Детская площадка отработала свой срок. Пионерская организация самораспустилась, не оставив после себя никаких следов и никакой памяти обо мне. «Отряд не заметил потери бойца» (М. Светлов). 1 сентября я отправлялся в новую школу № 19, где меня никто не знал. Я смекнул, что могу произвести себя в пионеры, минуя формальности посвящения. Так лже-пионер, пионер самозванец, мальчик с временно оккупированной территории внедрился в пионерскую организацию школы. Легенда прикрытия: меня приняли в пионеры на детской площадке, вот на ноге ранение, похожее на входное отверстие пули. Все пионеры отряда рассеяны по другим явкам по всему городу. Разглашать адреса не имею права, так как не знаю. Тем не менее, в первые дни я боялся разоблачения. Какой позор! Мальчик с вражеской территории, пионер-самозванец. Но не было пролетарской бдительности у окружающей шпаны.
Вскоре я легализовался в связи с насильным избранием звеньевым. Это самый младший пионерский чин, но главное – оказано доверие. В четвертом классе все были переростками. У мальчиков рос пух под носом, а девочки имели всё, что надо женщине, и бегали на танцы с матросами на Исторический бульвар. Я был самым маленьким и по возрасту, и физически (13 лет, рост полтора метра). На правый рукав тужурки мне нашили красную лычку, но авторитета мне это не прибавило. Во дворе школы я кое-как произвел построение своего звена из десяти мужчин и женщин. Мои команды, типа «смирно» и «равняйся», вызвали у взрослых детей такие обидные положения тел, жесты и вопли, что к горлу подступил комок, а к глазам слезы. В отчаянии и со злостью я сорвал с себя красную лычку (так не доставайся же никому) и покинул ристалище. Учился я посредственно, карьерный рост, обозначаемый увеличением количества нашивок на рукаве, мне не грозил. Поэтому я без всякого сожаления расстался с чином звеньевого. Только классная руководительница, не во что не вникавшая от отупения работой с таким контингентом, недоуменно пожала плечами и тут же спросила: «А кто у нас желает быть звеньевым?». Оказалось, что у нас никто ничего не желает.
В те годы, когда я был пионером, в Севастополе бытовала такая дурацкая пионерская игра. К тебе мог подойти любой, ухватить в кулак твой галстук и сказать: «Ответь за галстук». В ответ следовало отвечать: «Не тронь рабоче-крестьянскую кровь, оставь её в покое». Если жертва не отвечала или ответ грешил неточностью, то вопрошавший имел право снять с несчастного галстук и считать его своей собственностью. Жуть! Кто это придумал? На каком уровне развития интеллекта находилось это пионерское существо? Особенно глупо и пошло выглядел ответ, поражающий своей абсурдностью. А уж акт снятия галстука.… Если вопрошавший был больше и сильнее тебя, а только так обычно и обстояло дело, то прощай галстук. Жаловаться, не сметь. На жалобу наложено негласное табу.

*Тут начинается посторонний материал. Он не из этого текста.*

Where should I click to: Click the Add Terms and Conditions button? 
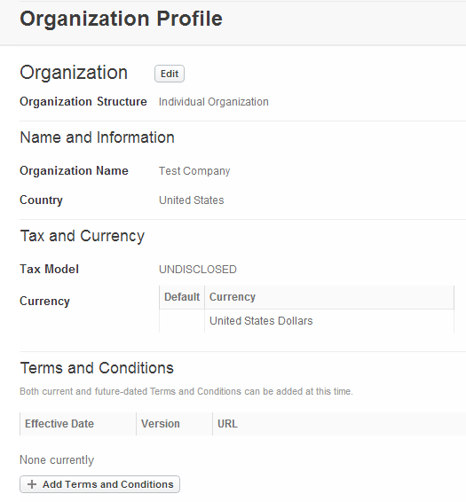[x=99, y=484]
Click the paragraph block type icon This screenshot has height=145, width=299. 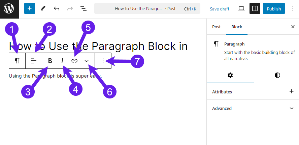(17, 61)
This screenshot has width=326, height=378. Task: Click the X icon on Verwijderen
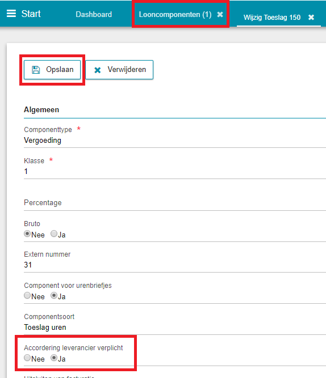click(97, 70)
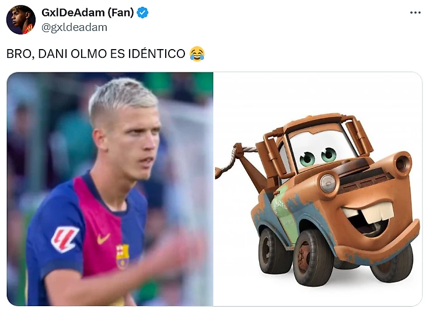Click the crying-laughing emoji in the tweet
426x312 pixels.
pos(197,54)
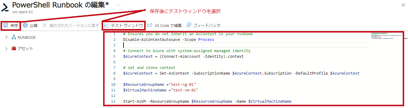Viewport: 408px width, 108px height.
Task: Click the save floppy disk icon
Action: [x=5, y=25]
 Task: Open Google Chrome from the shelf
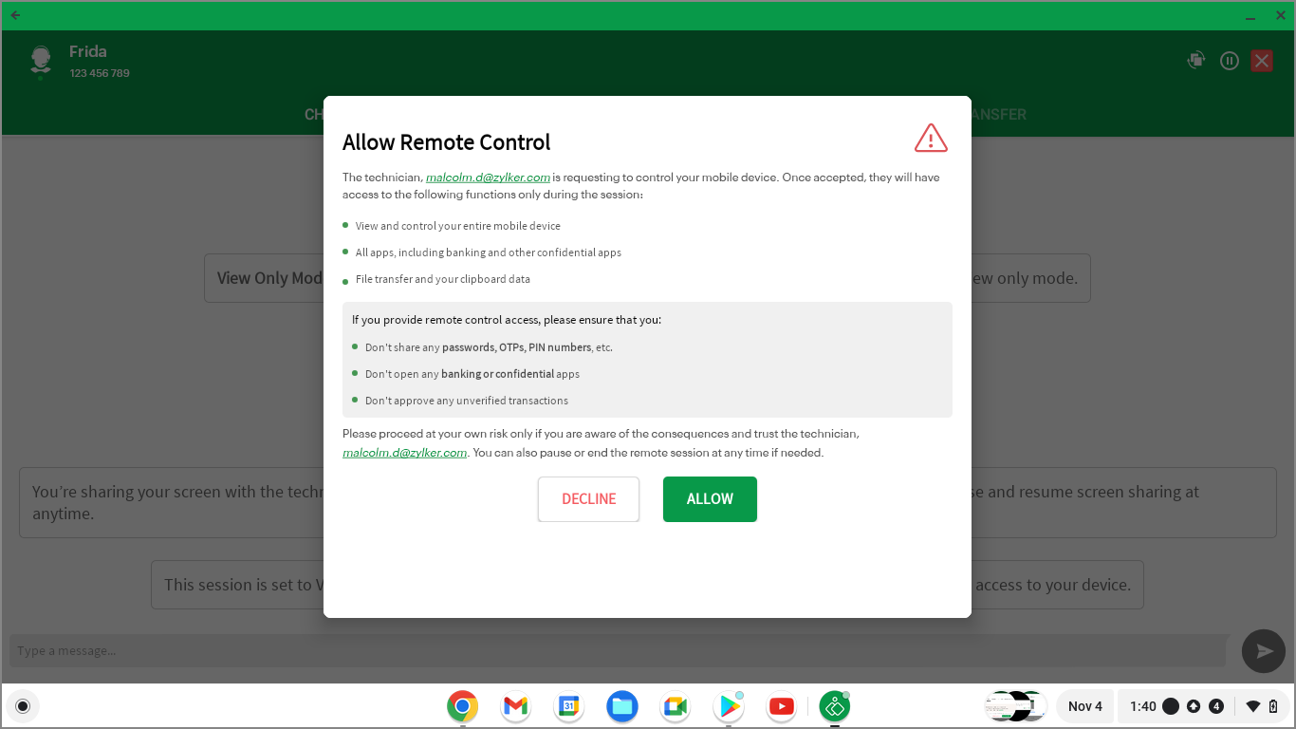pos(462,706)
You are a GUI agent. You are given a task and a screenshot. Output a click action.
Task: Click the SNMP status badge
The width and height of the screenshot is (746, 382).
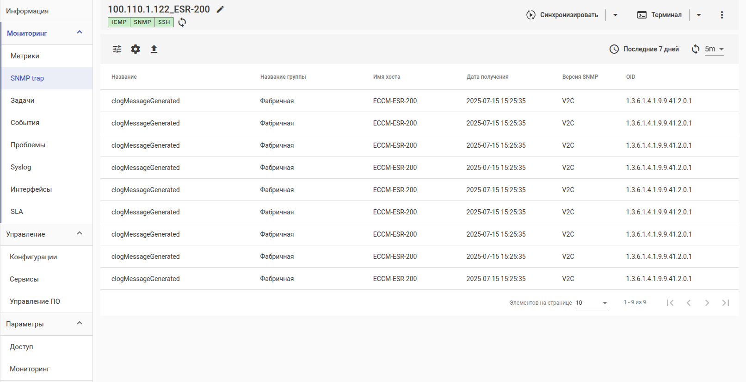point(142,22)
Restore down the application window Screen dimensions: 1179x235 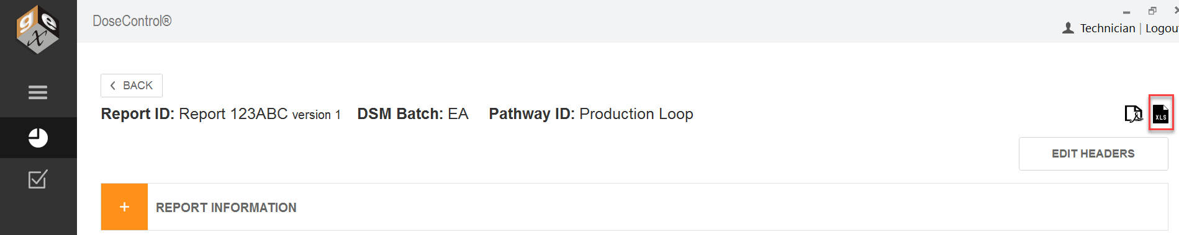click(1152, 11)
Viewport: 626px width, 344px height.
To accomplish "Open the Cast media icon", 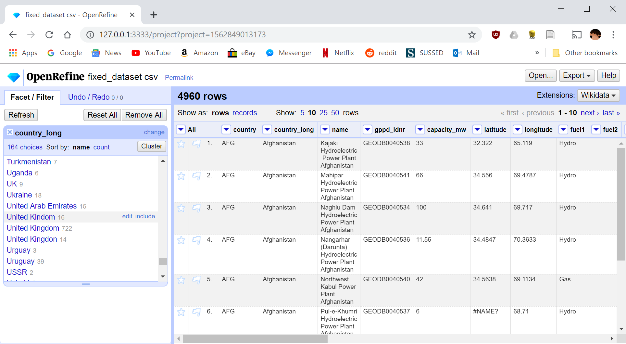I will (x=577, y=35).
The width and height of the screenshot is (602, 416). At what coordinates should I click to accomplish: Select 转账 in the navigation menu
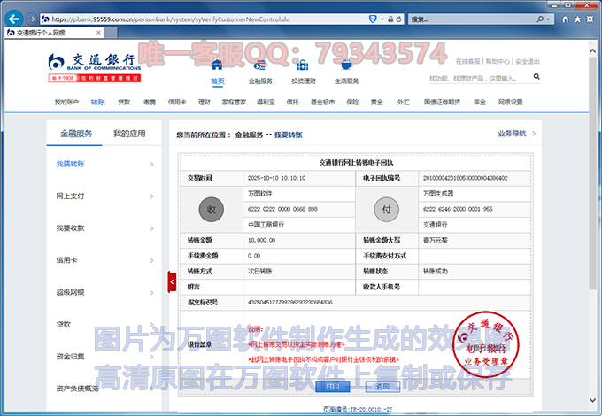[97, 103]
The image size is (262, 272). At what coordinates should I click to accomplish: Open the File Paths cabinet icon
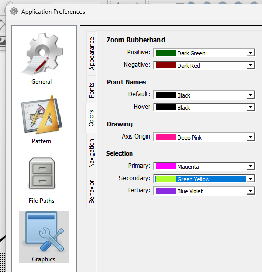(x=42, y=173)
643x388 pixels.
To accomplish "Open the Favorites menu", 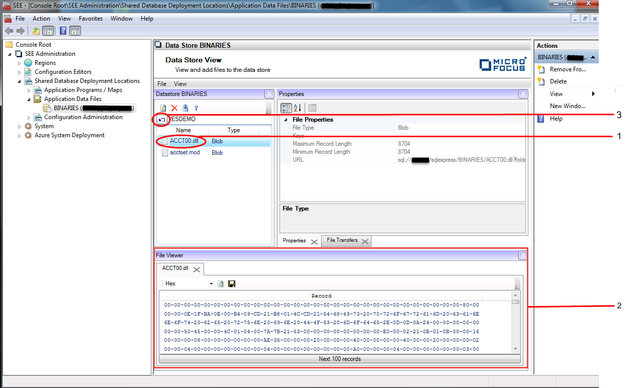I will (x=90, y=19).
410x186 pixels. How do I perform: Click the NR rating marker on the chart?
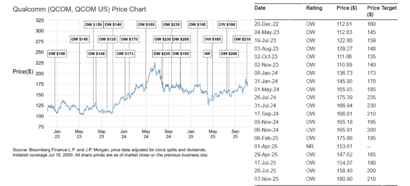point(207,53)
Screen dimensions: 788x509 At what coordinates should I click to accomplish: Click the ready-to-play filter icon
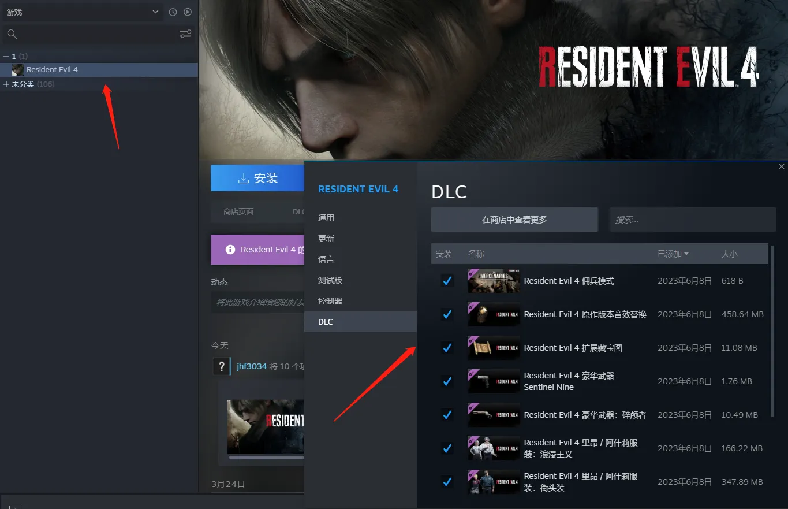point(188,12)
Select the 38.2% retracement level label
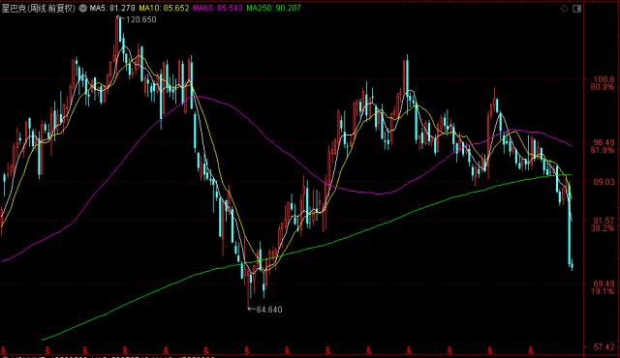This screenshot has width=620, height=358. 603,228
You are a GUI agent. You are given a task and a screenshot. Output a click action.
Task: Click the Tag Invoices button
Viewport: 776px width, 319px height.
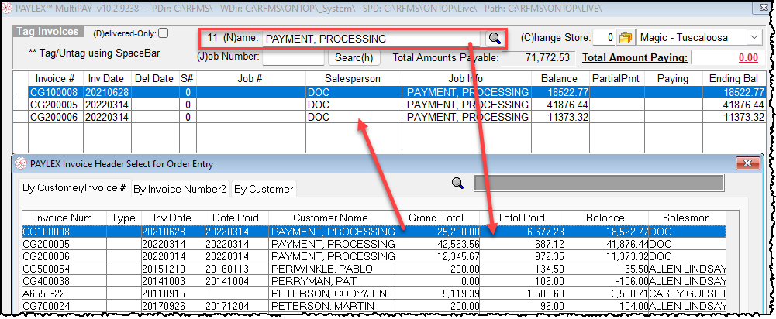(x=48, y=32)
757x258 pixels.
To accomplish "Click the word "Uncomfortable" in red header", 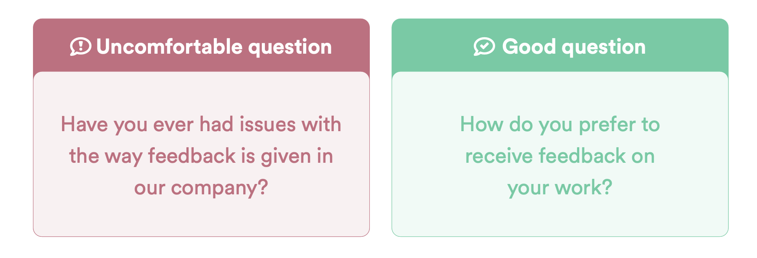I will coord(170,47).
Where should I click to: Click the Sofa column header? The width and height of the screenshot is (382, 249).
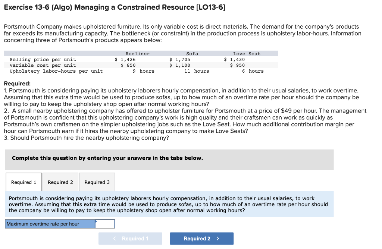click(191, 53)
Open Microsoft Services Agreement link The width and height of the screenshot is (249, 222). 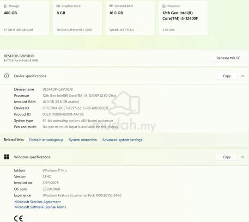(37, 202)
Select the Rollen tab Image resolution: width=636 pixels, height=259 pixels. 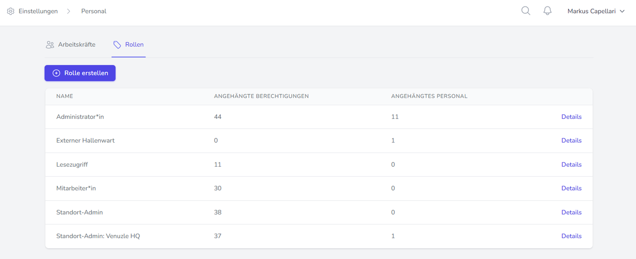(134, 45)
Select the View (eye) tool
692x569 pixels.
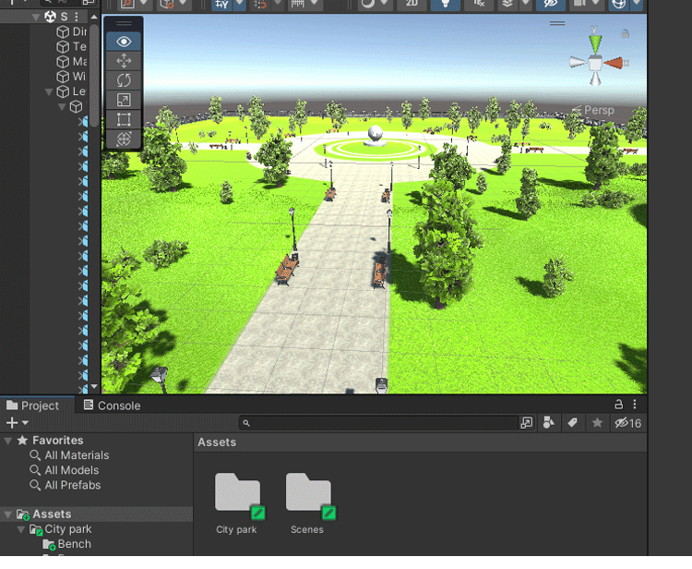click(x=125, y=42)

По полю возле школы постоянно бродила шайка пацанов разного возраста, возглавляемая подростком-гориллой лет пятнадцати. Вожак готовился в тюрьму, ограничиваясь пока набегами на одиноких мальчиков с целью чего-то отнять или просто покуражиться. В своей среде он был знаменит тем, что у школьных окон извлекал из штанов свой лингам, оттягивал двумя пальцами кожу крайней плоти и мочился внутрь себя, т. е. в образовавшийся кожный мешок. Или анатомия у гариллойда была такая, или этому предшествовали длительные тренировки, но из кожного мешка образовывался пузырь. Сжимая рукой этот пузырь, он через узкое отверстие между пальцев выпускал узкую и дальнюю струю, метра на два. К неописуемому восторгу своих клевретов, он гонялся за ними по школьному полю, стараясь попасть струёй в голову.